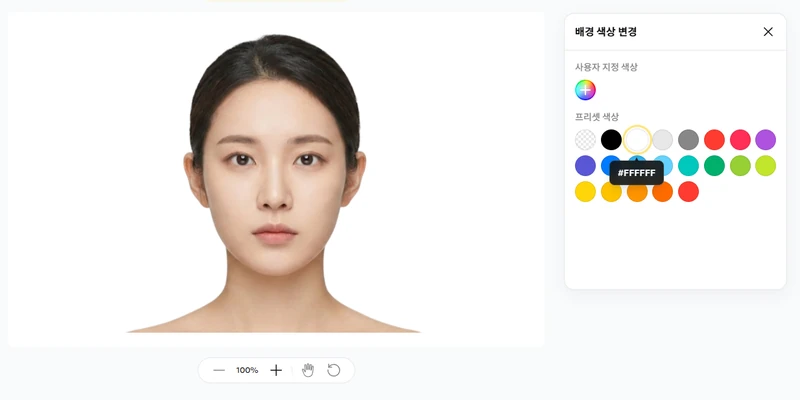Click the reset rotation arrow icon
Image resolution: width=800 pixels, height=400 pixels.
coord(334,370)
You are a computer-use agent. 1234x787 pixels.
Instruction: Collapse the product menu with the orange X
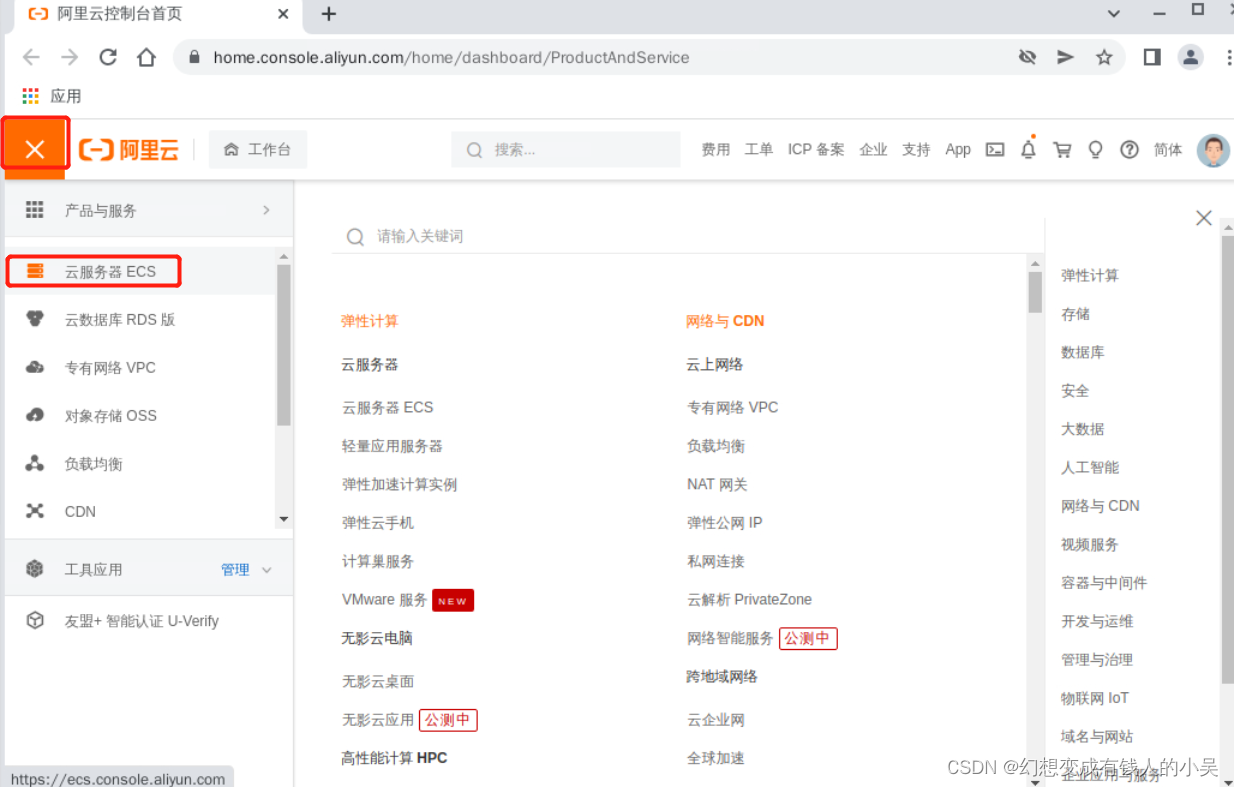pos(35,146)
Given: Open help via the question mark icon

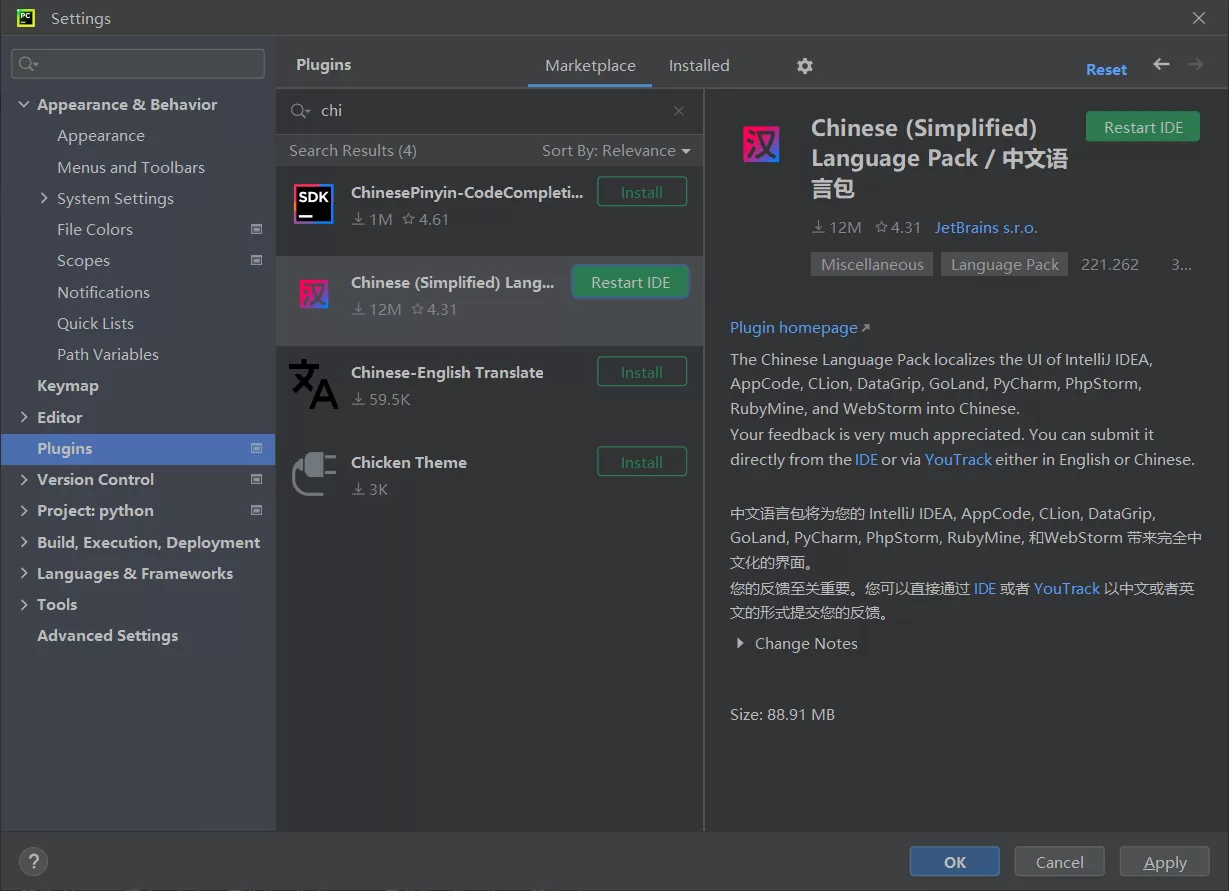Looking at the screenshot, I should pyautogui.click(x=33, y=861).
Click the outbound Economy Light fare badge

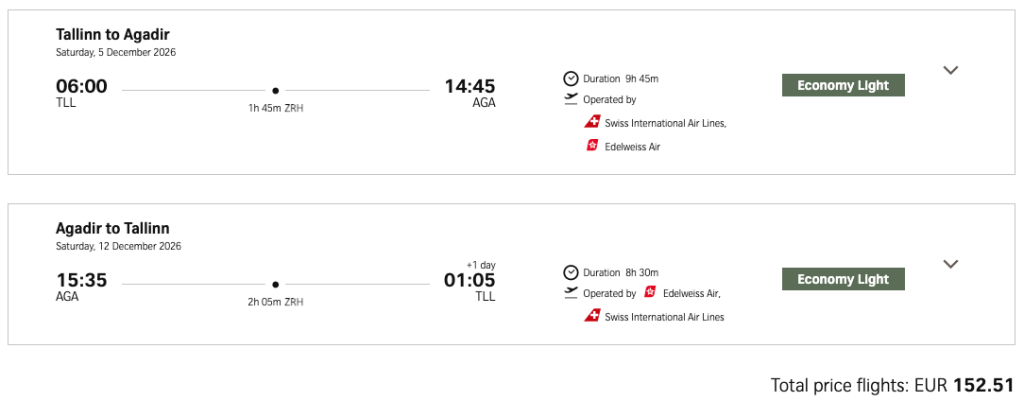click(843, 85)
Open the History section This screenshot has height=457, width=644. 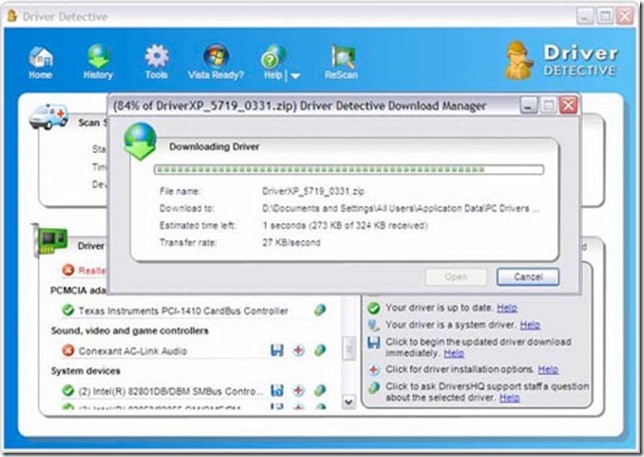tap(98, 62)
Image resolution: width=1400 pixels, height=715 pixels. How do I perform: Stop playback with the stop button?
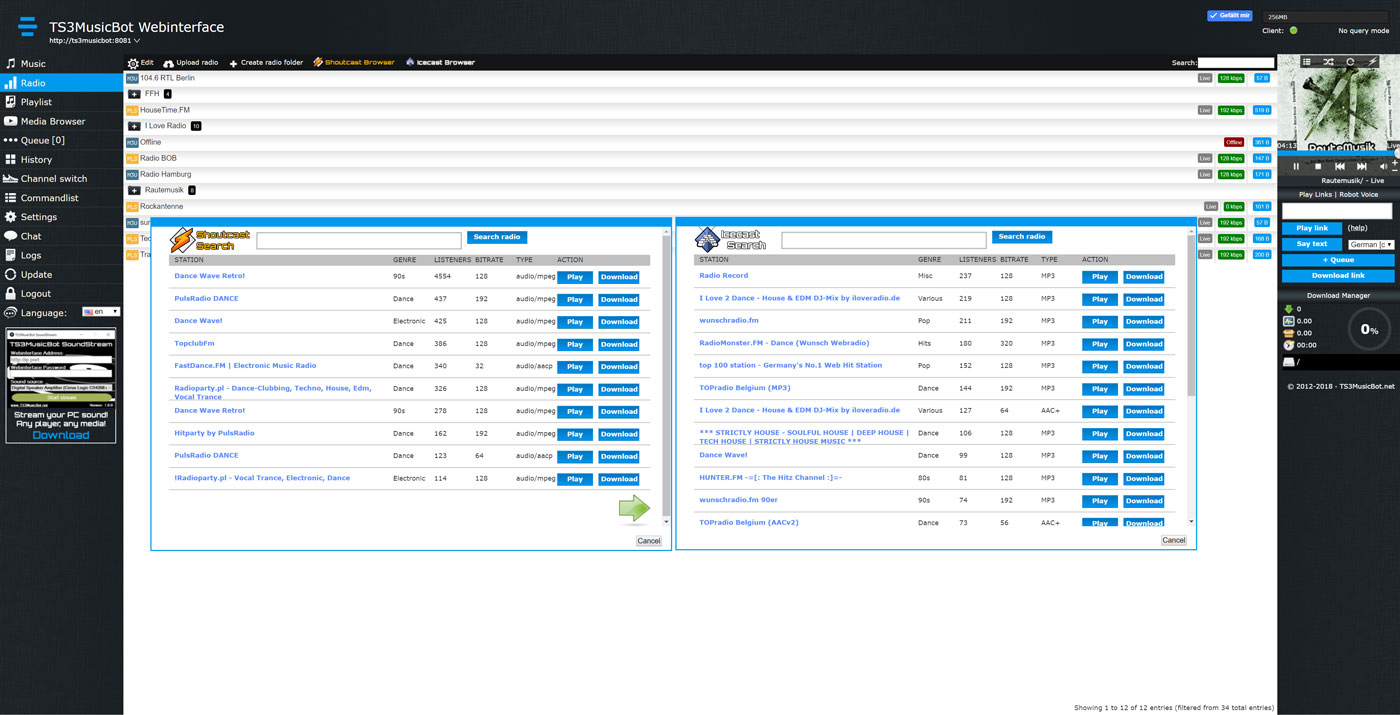[x=1318, y=166]
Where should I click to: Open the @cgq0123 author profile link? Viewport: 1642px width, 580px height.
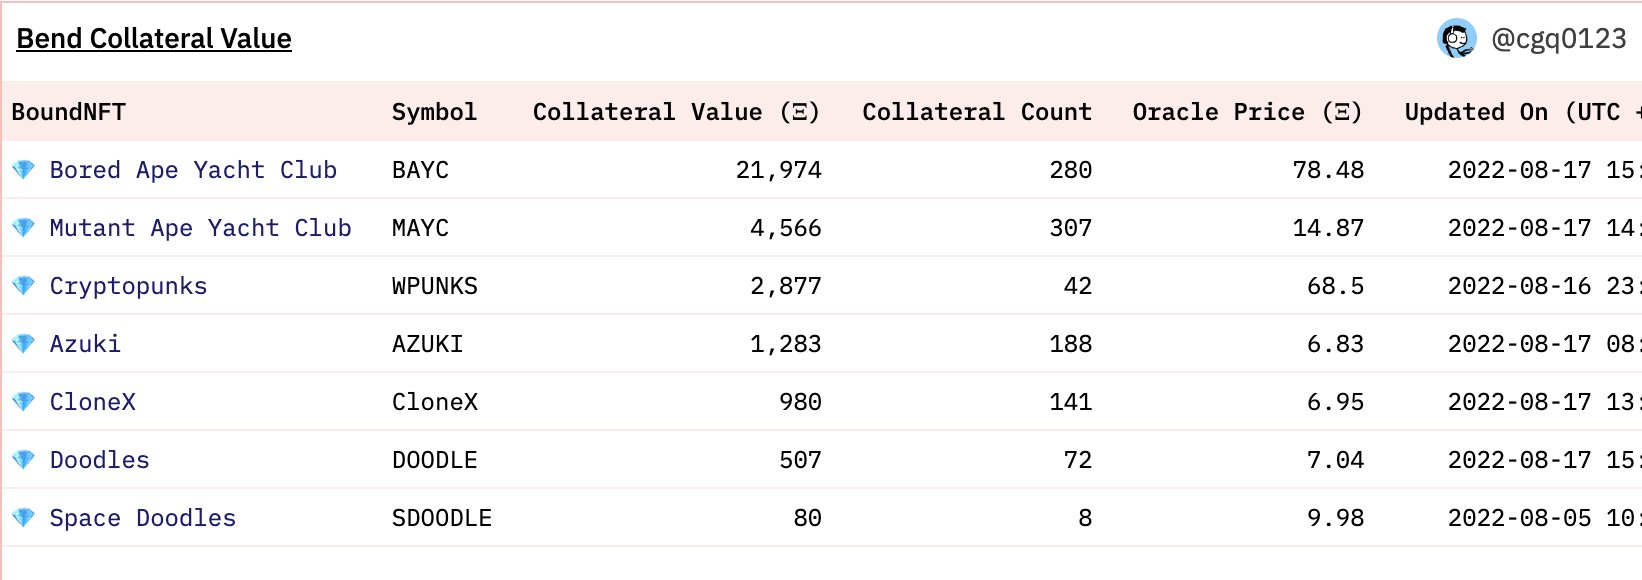[1558, 39]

EXERCISE REQUIREMENTS: Copy exactly, please, the lines that run from the line holding "Image resolution: width=1400" through the closing line of the material above, omitting every picture.

WRITTEN ANSWER:
Image resolution: width=1400 pixels, height=715 pixels. How do I perform: Stop playback with the stop button?
[x=1318, y=166]
Where should I click to: Open the @cgq0123 author profile link? Viewport: 1642px width, 580px height.
[1558, 39]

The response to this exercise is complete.